La poesía es un baile con las palabras. También la narrativa lo es, pero en el caso de la poesía hay algo más libre, inesperado y expresivo.

No sé si me considero poeta. Sé que juego y bailo con las palabras. Tanto el baile como el juego son algo muy serio, no lo leáis como algo frívolo o ligero. No entiendo de métrica, de rima o de aspectos formales. Mi poesía es una forma de mirar al mundo, y a Dios en él. Hay poetas que describen sentimientos. Otros eligen el prisma de la belleza para leer el mundo. Para mí la poesía es, casi siempre, plegaria. Es una historia de fe convertida en imagen. Es el relato de danzas y batallas, de momentos buenos y del paso por infiernos. De cansancios y alivios. Llamo a Dios cuando escribo desde la noche oscura. Le canto cuando late el sol dentro. A veces escribo después de orar. En otras ocasiones, lo hago sacudido por la tormenta y la borrasca. Hablo de una relación. Con Dios y con los otros. O le hablo a Él. Esas plegarias son testimonio, grito, desahogo y desafío. Son palabras que intentan ser eco de la Palabra.

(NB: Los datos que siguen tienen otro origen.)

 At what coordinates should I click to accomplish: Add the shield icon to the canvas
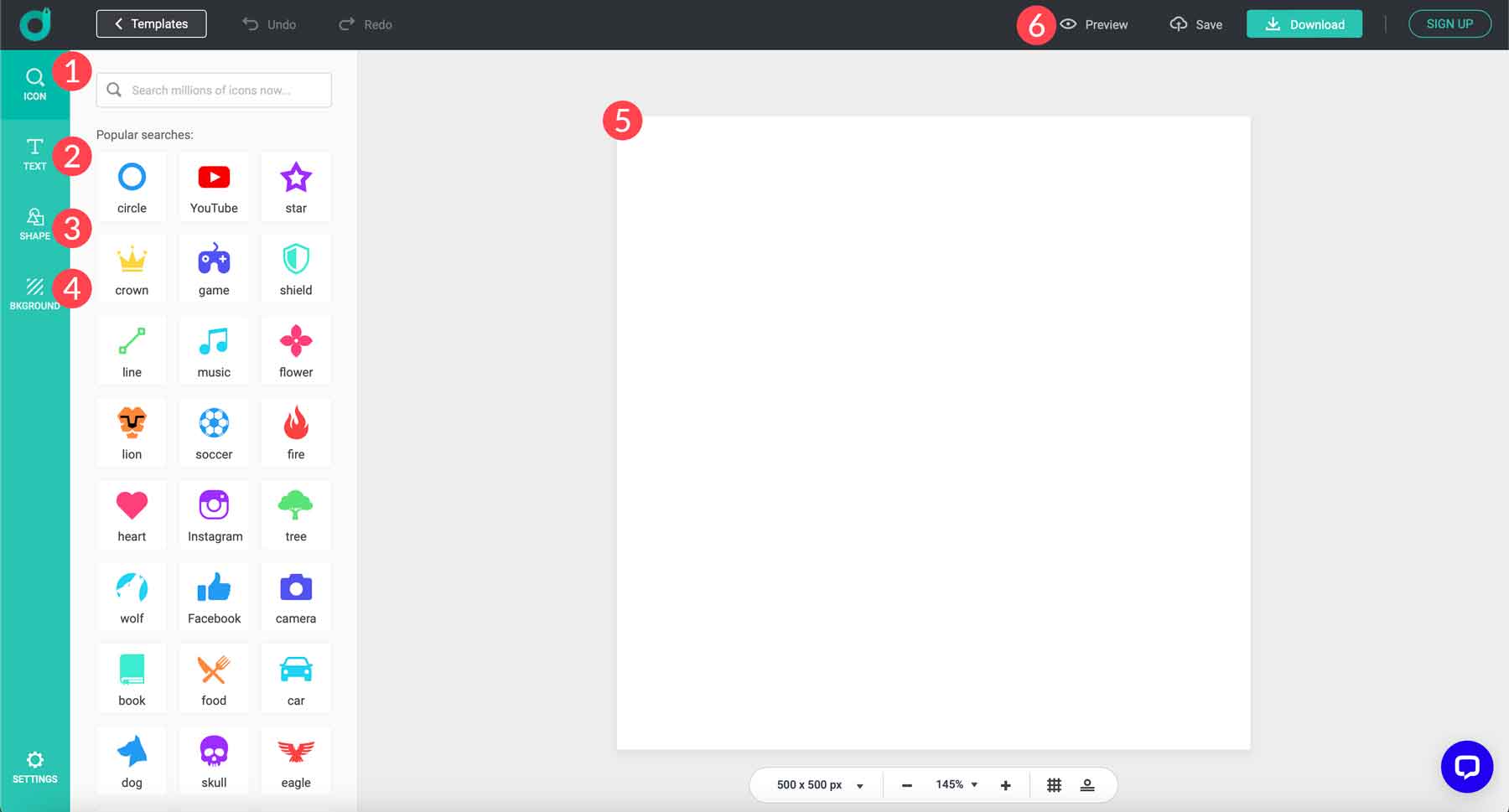295,266
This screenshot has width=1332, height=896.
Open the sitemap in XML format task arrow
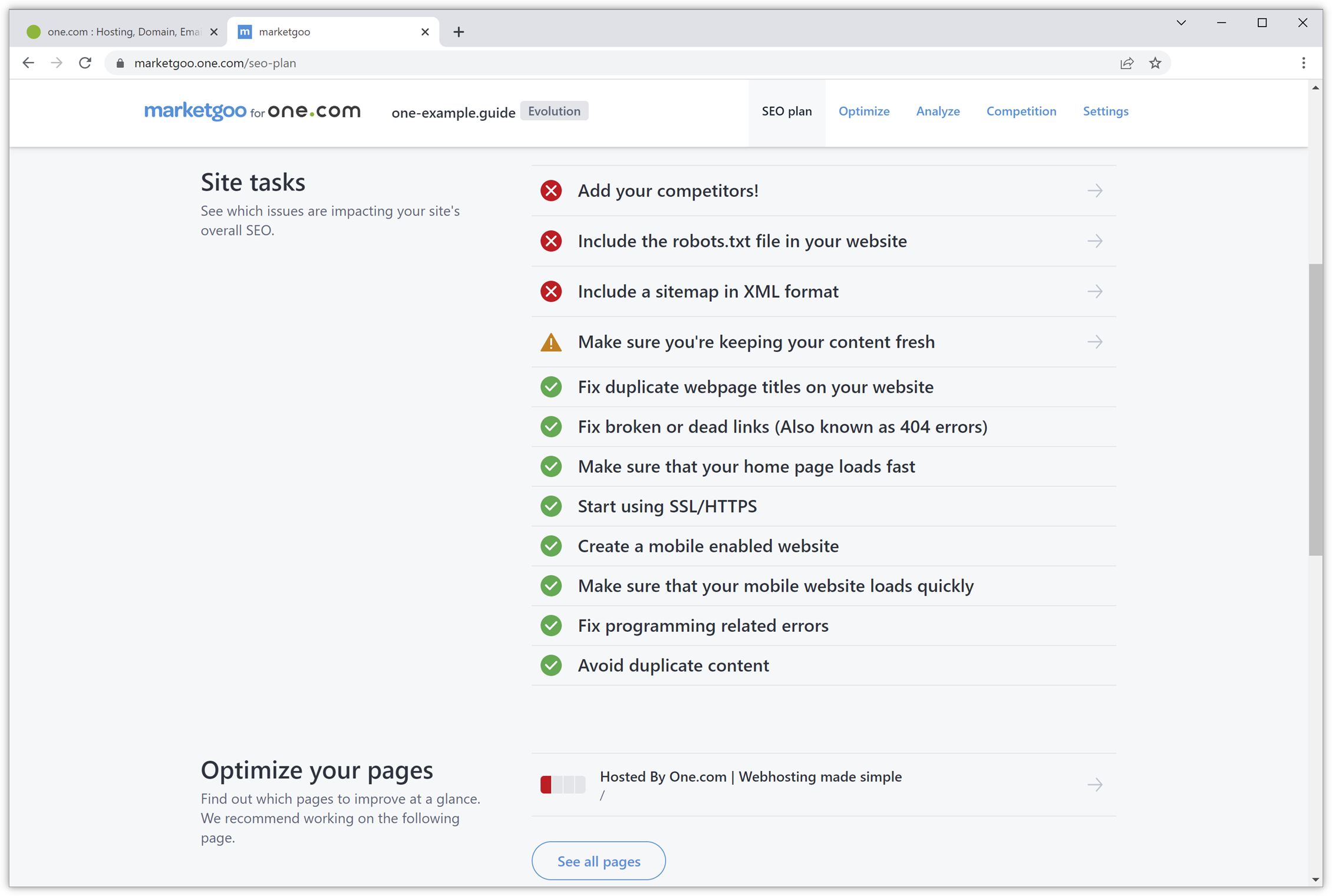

Creo que cualquier escritor, al compartir lo escrito, sabe que sus palabras vuelan y cobran vida más allá de sí, pues el lector se las apropia y las llena de su propia vida. Pues con la poesía esto ocurre más. Porque las palabras tienen un punto más indómito, y casi me atrevo a decir que más salvaje. Y tienen la capacidad de pulsar resortes internos con inmediatez. Cuando lees poesía y sintonizas con ella, algunas imágenes te enardecen o te golpean, se convierten en un espejo en el que te miras, son caricia espontánea para heridas abiertas, o promesa a la que te aferras.

Cuando la Palabra plantó su tienda entre nosotros, sabía que algún día la contarían los poetas.